IV. Medical Limits on Coverage
A. Pre-Existing Conditions
The most significant of the medical limitations deals with so-called pre-existing conditions, medical conditions of a policyholder that existed when the policy was first obtained. Other conditions do not preclude issuance of a policy but are simply excluded from its coverage. Common examples include alcoholism, drug addition, illnesses caused by an act of war, attempted suicide or other intentionally self-inflicted injuries, or nervous disorders other than Alzheimer’s disease.

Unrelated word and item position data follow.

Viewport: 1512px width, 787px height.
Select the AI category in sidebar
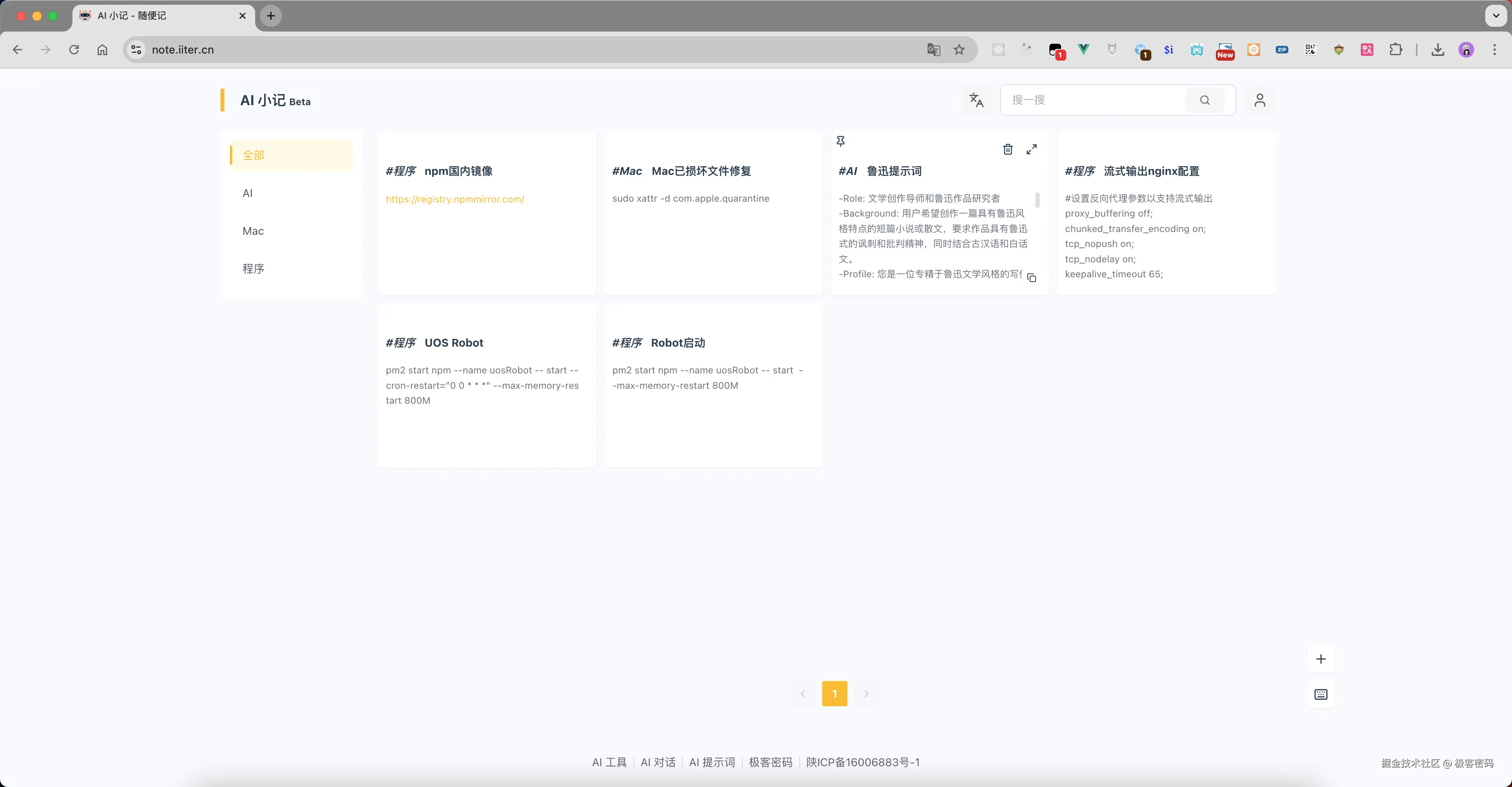[x=248, y=193]
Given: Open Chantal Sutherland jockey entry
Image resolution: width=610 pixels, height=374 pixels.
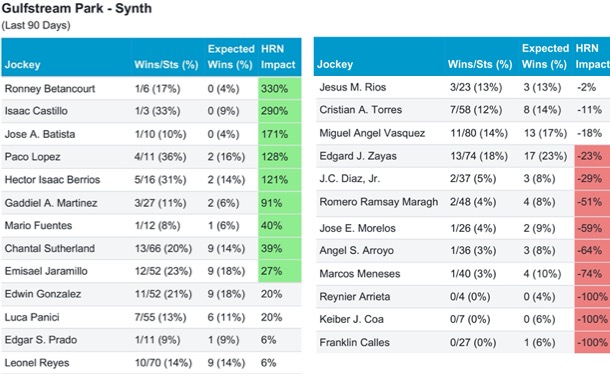Looking at the screenshot, I should click(50, 248).
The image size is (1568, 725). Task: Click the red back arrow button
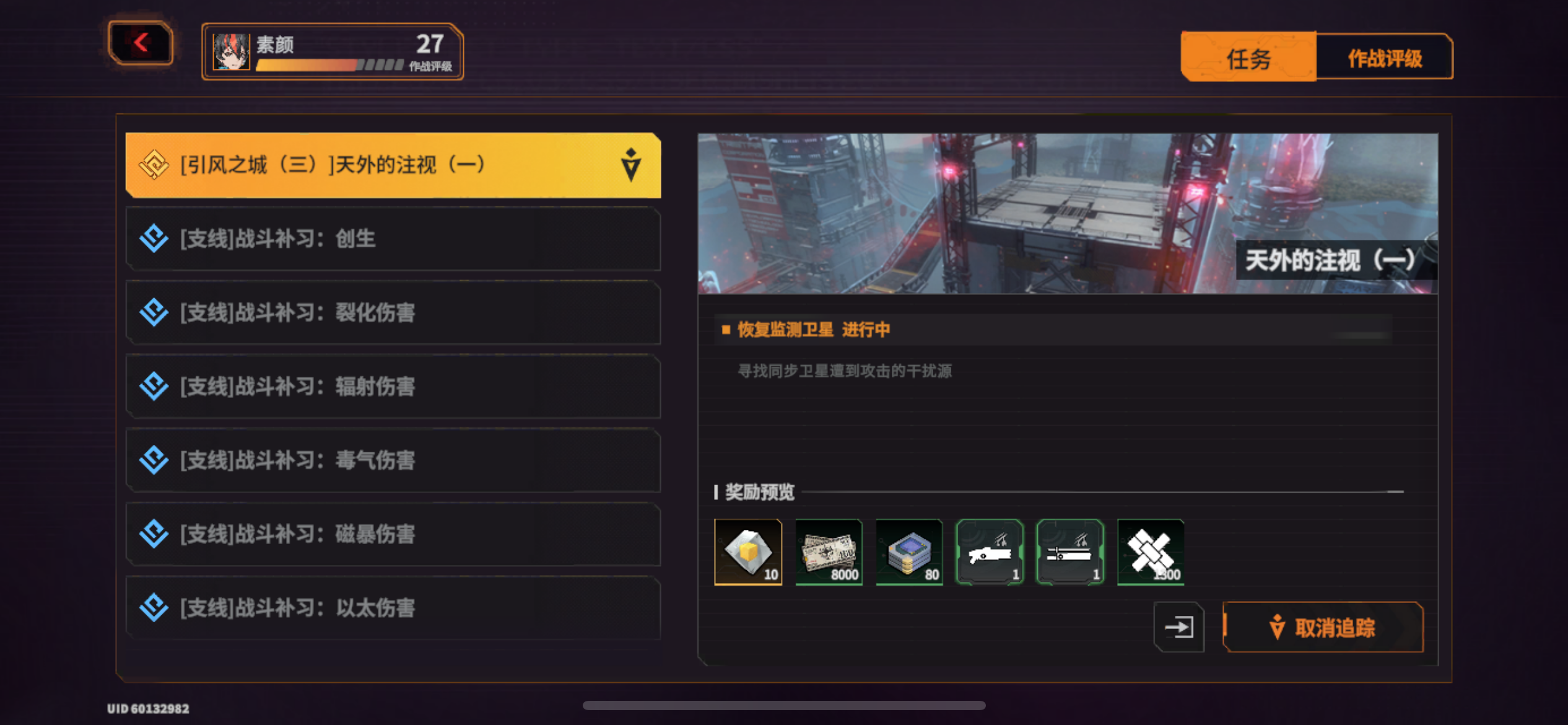[141, 43]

If long-term care becomes necessary after the policy takes effect but is attributable to a pre-existing condition, the company may deny coverage for a certain period of time beyond the customary elimination period. This denial period is usually specified in the policy and is generally no more than six months. In some cases, however, particularly group policies where acceptance by the insurance company is automatic for group members, the denial period may be much longer-even indefinite. In effect, such policies provide no coverage ever for long-term care that is attributable to a pre-existing condition.
B. Case Management
A second medical limit on covered costs is a case manager provision, or gatekeeper of sorts. Under this provision, an insured person needing long-term care will be examined by a caseworker, who is frequently an employee of the insurance company. This person will assess the policyholder’s condition and determine whether that person’s needs can best be satisfied in a SNF situation or in some less intensive setting. This assessment process occurs when long-term care is first required and may be redone regularly thereafter to monitor the policyholder’s progress and ongoing needs. Any plan of treatment at variance with the caseworker’s assessment will typically be denied coverage.
V. Other Key Policy Provisions and Options
A. Guaranteed Renewability
An important safeguard in long-term care insurance is that a policy be guaranteed renewable. In some instances, however, a company may raise its rates, but must do so for an entire class of policyholders, not just policyholders who have filed claims for benefits. State law may also dictate under what circumstances policies may be canceled, other than for nonpayment of premiums, of course.
B. Waiver of Premium
Nonpayment of premiums can be a real problem once long-term care commences. One response to this dilemma is a waiver of premium provision. Under this clause, a policyholder is not required to pay premiums to keep a policy in force once benefits become payable under the policy, or after some period — often ninety days — beyond that point.
VI. Other Key Points to Consider
A. Shop Around
B. Look at Financial Strength of Insurance Company – What is its rating?